September Gardening Update
Head Gardener, Kate’s, Tips For The Month Ahead
Welcome to the first of our monthly updates from the Walled Garden, at what is almost the close of my first year here as Head Gardener.
It's been a busy and productive year, so as August comes to a close I'm grateful for cooler mornings, softer light, and the opportunity to slow down and change tack. It's still a busy time of course but late summer brings a shift in focus from the somewhat hectic business of keeping the garden in good order, to more considered planning for the year ahead.
With that in mind, now is the perfect time to take semi-ripe cuttings of tender perennials such as Pelargoniums, as well as many hardy plants you want to have more of next year. These are fresh shoots of this year's growth which are hardened at the base but still with a soft pliable tip, stripped of all but the topmost leaves, trimmed to about hand's length, and struck into a gritty compost mix. We have propagated most of our varieties of Penstemon this way, as well as Nepeta, Periwinkle, Wiegiela, and Hydrangea. In the same vein, we are now starting to squirrel away paper bags of seeds of hollyhocks, Hesperis, poppies, and corncockle to direct sow in spring's soft showers.

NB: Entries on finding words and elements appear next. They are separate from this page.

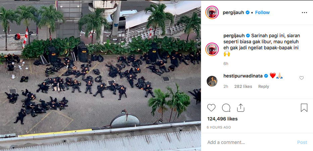The height and width of the screenshot is (151, 313).
Task: Click the Add a comment field
Action: pyautogui.click(x=250, y=142)
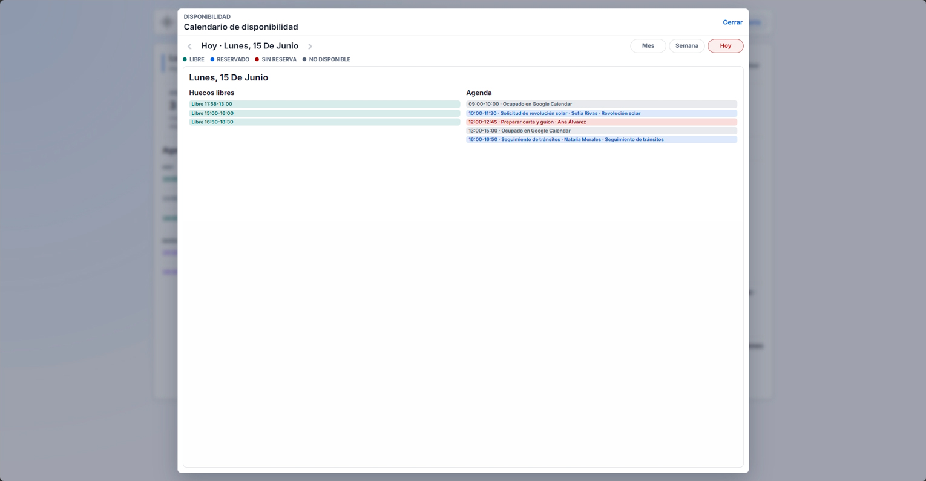Open Solicitud de revolución solar appointment
This screenshot has height=481, width=926.
pyautogui.click(x=602, y=113)
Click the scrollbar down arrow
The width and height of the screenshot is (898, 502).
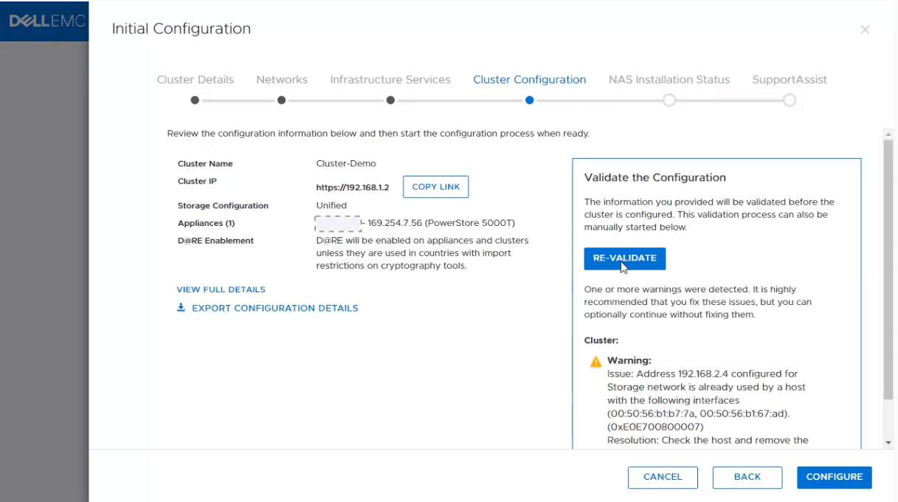[888, 442]
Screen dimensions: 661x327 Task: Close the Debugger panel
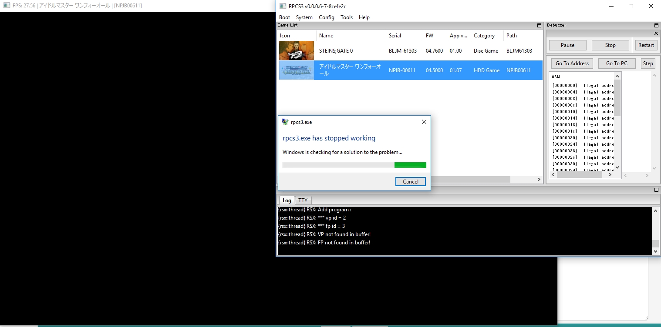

In August we were also pruning away the exuberant summer growth on our apple cordons to reveal the maturing fruit and give the trees their valuable winter structure, and whilst for many this is a high summer job it comes a little later for us at this latitude to give the wood time to ripen. If this last summer has taught us anything it's that nothing is guaranteed but these downshifts in tempo are, for now at least, reminders of the ebb and flow of the seasons - how lucky we are to be a small part of it!